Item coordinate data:

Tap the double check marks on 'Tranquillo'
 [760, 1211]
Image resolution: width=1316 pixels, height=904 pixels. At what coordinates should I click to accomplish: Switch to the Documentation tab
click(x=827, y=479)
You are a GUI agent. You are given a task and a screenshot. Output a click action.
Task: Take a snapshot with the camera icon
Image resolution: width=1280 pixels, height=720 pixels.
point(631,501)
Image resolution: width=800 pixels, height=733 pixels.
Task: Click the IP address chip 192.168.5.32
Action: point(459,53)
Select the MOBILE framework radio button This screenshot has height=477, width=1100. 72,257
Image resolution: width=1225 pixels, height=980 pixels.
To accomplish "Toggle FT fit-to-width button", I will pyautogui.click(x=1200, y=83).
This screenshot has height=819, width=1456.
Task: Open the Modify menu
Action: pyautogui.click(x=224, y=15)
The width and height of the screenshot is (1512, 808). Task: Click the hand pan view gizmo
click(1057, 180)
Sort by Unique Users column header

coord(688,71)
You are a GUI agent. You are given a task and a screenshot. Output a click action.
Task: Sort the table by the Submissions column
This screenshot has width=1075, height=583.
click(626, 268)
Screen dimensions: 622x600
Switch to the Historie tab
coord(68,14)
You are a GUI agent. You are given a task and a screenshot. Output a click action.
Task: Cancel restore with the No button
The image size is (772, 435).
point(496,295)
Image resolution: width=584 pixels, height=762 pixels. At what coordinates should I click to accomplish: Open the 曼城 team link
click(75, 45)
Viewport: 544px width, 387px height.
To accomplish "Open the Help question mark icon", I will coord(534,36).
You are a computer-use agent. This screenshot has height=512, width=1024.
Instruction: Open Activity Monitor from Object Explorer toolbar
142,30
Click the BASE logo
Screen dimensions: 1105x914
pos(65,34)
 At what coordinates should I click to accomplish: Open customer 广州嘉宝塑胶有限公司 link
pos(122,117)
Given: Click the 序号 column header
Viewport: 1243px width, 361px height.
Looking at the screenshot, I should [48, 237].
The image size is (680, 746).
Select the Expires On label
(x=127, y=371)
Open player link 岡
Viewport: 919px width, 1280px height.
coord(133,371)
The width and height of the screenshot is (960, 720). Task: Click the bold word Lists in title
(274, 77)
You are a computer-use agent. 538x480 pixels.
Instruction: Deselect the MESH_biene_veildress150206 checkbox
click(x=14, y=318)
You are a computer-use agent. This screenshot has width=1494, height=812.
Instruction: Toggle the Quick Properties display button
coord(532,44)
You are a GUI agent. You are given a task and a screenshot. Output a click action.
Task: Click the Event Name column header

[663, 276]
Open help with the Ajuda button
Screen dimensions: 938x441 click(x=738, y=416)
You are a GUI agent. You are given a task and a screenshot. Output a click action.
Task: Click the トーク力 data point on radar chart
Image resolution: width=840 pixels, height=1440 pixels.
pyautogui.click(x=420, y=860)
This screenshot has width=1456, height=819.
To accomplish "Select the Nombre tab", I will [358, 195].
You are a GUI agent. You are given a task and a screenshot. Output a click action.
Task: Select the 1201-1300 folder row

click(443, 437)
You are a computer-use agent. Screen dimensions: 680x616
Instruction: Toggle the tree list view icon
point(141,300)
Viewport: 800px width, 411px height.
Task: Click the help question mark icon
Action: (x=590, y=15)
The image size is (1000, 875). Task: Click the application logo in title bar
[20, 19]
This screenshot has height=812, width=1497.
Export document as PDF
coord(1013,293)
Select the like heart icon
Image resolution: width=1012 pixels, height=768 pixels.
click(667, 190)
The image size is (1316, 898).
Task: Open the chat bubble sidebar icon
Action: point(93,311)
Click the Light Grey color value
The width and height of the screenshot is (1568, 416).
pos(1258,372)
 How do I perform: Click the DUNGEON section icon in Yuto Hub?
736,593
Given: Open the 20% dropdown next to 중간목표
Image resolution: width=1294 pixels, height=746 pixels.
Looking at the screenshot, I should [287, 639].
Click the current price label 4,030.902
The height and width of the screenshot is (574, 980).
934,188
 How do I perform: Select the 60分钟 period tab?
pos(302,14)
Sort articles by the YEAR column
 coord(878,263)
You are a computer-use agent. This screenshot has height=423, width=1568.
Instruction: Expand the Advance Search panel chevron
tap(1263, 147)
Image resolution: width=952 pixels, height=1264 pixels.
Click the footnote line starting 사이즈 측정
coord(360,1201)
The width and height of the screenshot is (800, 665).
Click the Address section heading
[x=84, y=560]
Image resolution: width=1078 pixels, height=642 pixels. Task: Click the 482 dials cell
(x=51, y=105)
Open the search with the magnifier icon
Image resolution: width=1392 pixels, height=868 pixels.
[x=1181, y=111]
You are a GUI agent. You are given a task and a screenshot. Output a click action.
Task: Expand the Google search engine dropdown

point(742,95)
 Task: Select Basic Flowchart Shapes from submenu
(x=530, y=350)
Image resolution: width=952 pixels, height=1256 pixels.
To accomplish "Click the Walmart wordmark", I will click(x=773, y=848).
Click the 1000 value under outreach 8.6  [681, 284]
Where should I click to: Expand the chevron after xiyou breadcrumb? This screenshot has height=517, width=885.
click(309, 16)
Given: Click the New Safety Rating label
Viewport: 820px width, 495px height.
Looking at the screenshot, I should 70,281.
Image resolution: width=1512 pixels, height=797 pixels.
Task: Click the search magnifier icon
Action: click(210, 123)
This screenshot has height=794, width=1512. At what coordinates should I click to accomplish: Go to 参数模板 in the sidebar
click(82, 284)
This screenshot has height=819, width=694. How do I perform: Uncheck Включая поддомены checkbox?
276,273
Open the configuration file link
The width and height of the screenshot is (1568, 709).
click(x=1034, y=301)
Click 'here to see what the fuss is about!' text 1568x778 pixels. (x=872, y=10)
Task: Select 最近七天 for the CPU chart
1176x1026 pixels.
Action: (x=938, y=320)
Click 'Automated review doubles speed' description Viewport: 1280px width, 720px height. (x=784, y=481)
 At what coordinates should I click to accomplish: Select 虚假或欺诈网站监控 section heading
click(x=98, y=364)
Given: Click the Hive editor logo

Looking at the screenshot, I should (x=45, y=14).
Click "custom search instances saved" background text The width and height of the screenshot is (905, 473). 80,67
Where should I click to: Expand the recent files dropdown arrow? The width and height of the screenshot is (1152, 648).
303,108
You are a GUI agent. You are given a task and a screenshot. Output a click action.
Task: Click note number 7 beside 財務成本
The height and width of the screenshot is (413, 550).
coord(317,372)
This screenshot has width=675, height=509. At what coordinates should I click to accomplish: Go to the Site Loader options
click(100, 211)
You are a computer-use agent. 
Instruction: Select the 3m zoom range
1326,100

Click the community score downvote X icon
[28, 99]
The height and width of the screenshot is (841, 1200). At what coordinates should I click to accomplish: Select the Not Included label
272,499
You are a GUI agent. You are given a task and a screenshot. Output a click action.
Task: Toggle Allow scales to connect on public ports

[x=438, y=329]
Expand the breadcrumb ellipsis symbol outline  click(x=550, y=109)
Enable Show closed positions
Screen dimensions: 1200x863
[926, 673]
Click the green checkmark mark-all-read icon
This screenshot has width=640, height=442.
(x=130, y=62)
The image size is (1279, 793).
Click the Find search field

GIVEN EXERCISE »
Copy all of the material above line for line, with no changes.

RESPONSE TO THIS EXERCISE »
Tap the double check marks on 'Tranquillo'
 [760, 1211]
Image resolution: width=1316 pixels, height=904 pixels. At what coordinates should I click to accomplish: Switch to the Documentation tab
click(x=827, y=479)
You are a GUI agent. You are given a task and a screenshot. Output a click action.
Task: Take a snapshot with the camera icon
Image resolution: width=1280 pixels, height=720 pixels.
point(631,501)
Image resolution: width=800 pixels, height=733 pixels.
Task: Click the IP address chip 192.168.5.32
Action: point(459,53)
Select the MOBILE framework radio button This screenshot has height=477, width=1100. 72,257
Image resolution: width=1225 pixels, height=980 pixels.
To accomplish "Toggle FT fit-to-width button", I will pyautogui.click(x=1200, y=83).
This screenshot has height=819, width=1456.
Task: Open the Modify menu
Action: pyautogui.click(x=224, y=15)
The width and height of the screenshot is (1512, 808). Task: Click the hand pan view gizmo
click(1057, 180)
Sort by Unique Users column header

coord(688,71)
You are a GUI agent. You are given a task and a screenshot. Output a click action.
Task: Sort the table by the Submissions column
This screenshot has width=1075, height=583.
click(626, 268)
Screen dimensions: 622x600
Switch to the Historie tab
coord(68,14)
You are a GUI agent. You are given a task and a screenshot. Output a click action.
Task: Cancel restore with the No button
The image size is (772, 435).
point(496,295)
Image resolution: width=584 pixels, height=762 pixels. At what coordinates should I click to accomplish: Open the 曼城 team link
click(75, 45)
Viewport: 544px width, 387px height.
To accomplish "Open the Help question mark icon", I will coord(534,36).
You are a computer-use agent. This screenshot has height=512, width=1024.
Instruction: Open Activity Monitor from Object Explorer toolbar
142,30
Click the BASE logo
Screen dimensions: 1105x914
pos(65,34)
 At what coordinates should I click to accomplish: Open customer 广州嘉宝塑胶有限公司 link
pos(122,117)
Given: Click the 序号 column header
Viewport: 1243px width, 361px height.
Looking at the screenshot, I should [48, 237].
The image size is (680, 746).
Select the Expires On label
(x=127, y=371)
Open player link 岡
Viewport: 919px width, 1280px height.
coord(133,371)
The width and height of the screenshot is (960, 720). Task: Click the bold word Lists in title
(274, 77)
You are a computer-use agent. 538x480 pixels.
Instruction: Deselect the MESH_biene_veildress150206 checkbox
click(x=14, y=318)
You are a computer-use agent. This screenshot has width=1494, height=812.
Instruction: Toggle the Quick Properties display button
coord(532,44)
You are a GUI agent. You are given a task and a screenshot. Output a click action.
Task: Click the Event Name column header

[663, 276]
Open help with the Ajuda button
Screen dimensions: 938x441 click(x=738, y=416)
You are a GUI agent. You are given a task and a screenshot. Output a click action.
Task: Click the トーク力 data point on radar chart
Image resolution: width=840 pixels, height=1440 pixels.
pyautogui.click(x=420, y=860)
This screenshot has width=1456, height=819.
To accomplish "Select the Nombre tab", I will [358, 195].
You are a GUI agent. You are given a task and a screenshot. Output a click action.
Task: Select the 1201-1300 folder row

click(443, 437)
You are a computer-use agent. Screen dimensions: 680x616
Instruction: Toggle the tree list view icon
point(141,300)
Viewport: 800px width, 411px height.
Task: Click the help question mark icon
Action: (x=590, y=15)
The image size is (1000, 875). Task: Click the application logo in title bar
[20, 19]
This screenshot has height=812, width=1497.
Export document as PDF
coord(1013,293)
Select the like heart icon
Image resolution: width=1012 pixels, height=768 pixels.
click(667, 190)
The image size is (1316, 898).
Task: Open the chat bubble sidebar icon
Action: point(93,311)
Click the Light Grey color value
The width and height of the screenshot is (1568, 416).
pos(1258,372)
 How do I perform: Click the DUNGEON section icon in Yuto Hub?
736,593
Given: Open the 20% dropdown next to 중간목표
Image resolution: width=1294 pixels, height=746 pixels.
Looking at the screenshot, I should [287, 639].
Click the current price label 4,030.902
The height and width of the screenshot is (574, 980).
934,188
 How do I perform: Select the 60分钟 period tab?
pos(302,14)
Sort articles by the YEAR column
 coord(878,263)
You are a computer-use agent. This screenshot has height=423, width=1568.
Instruction: Expand the Advance Search panel chevron
tap(1263, 147)
Image resolution: width=952 pixels, height=1264 pixels.
Click the footnote line starting 사이즈 측정
coord(360,1201)
The width and height of the screenshot is (800, 665).
Click the Address section heading
[x=84, y=560]
Image resolution: width=1078 pixels, height=642 pixels. Task: Click the 482 dials cell
(x=51, y=105)
Open the search with the magnifier icon
Image resolution: width=1392 pixels, height=868 pixels.
[x=1181, y=111]
You are a GUI agent. You are given a task and a screenshot. Output a click action.
Task: Expand the Google search engine dropdown

point(742,95)
 Task: Select Basic Flowchart Shapes from submenu
(x=530, y=350)
Image resolution: width=952 pixels, height=1256 pixels.
To accomplish "Click the Walmart wordmark", I will click(x=773, y=848).
Click the 1000 value under outreach 8.6  [681, 284]
Where should I click to: Expand the chevron after xiyou breadcrumb? This screenshot has height=517, width=885.
click(309, 16)
Given: Click the New Safety Rating label
Viewport: 820px width, 495px height.
Looking at the screenshot, I should 70,281.
Image resolution: width=1512 pixels, height=797 pixels.
Task: Click the search magnifier icon
Action: click(210, 123)
This screenshot has height=794, width=1512. At what coordinates should I click to accomplish: Go to 参数模板 in the sidebar
click(82, 284)
This screenshot has height=819, width=694. How do I perform: Uncheck Включая поддомены checkbox?
276,273
Open the configuration file link
The width and height of the screenshot is (1568, 709).
click(x=1034, y=301)
Click 'here to see what the fuss is about!' text 1568x778 pixels. (x=872, y=10)
Task: Select 最近七天 for the CPU chart
1176x1026 pixels.
Action: (x=938, y=320)
Click 'Automated review doubles speed' description Viewport: 1280px width, 720px height. (x=784, y=481)
 At what coordinates should I click to accomplish: Select 虚假或欺诈网站监控 section heading
click(x=98, y=364)
Given: Click the Hive editor logo

Looking at the screenshot, I should (x=45, y=14).
Click "custom search instances saved" background text The width and height of the screenshot is (905, 473). 80,67
Where should I click to: Expand the recent files dropdown arrow? The width and height of the screenshot is (1152, 648).
303,108
You are a GUI agent. You are given a task and a screenshot. Output a click action.
Task: Click note number 7 beside 財務成本
The height and width of the screenshot is (413, 550).
coord(317,372)
This screenshot has width=675, height=509. At what coordinates should I click to accomplish: Go to the Site Loader options
click(100, 211)
You are a computer-use agent. 
Instruction: Select the 3m zoom range
1326,100

Click the community score downvote X icon
[28, 99]
The height and width of the screenshot is (841, 1200). At what coordinates should I click to accomplish: Select the Not Included label
272,499
You are a GUI agent. You are given a task and a screenshot. Output a click action.
Task: Toggle Allow scales to connect on public ports

[x=438, y=329]
Expand the breadcrumb ellipsis symbol outline  click(x=550, y=109)
Enable Show closed positions
Screen dimensions: 1200x863
[926, 673]
Click the green checkmark mark-all-read icon
This screenshot has width=640, height=442.
(x=130, y=62)
The image size is (1279, 793).
Click the Find search field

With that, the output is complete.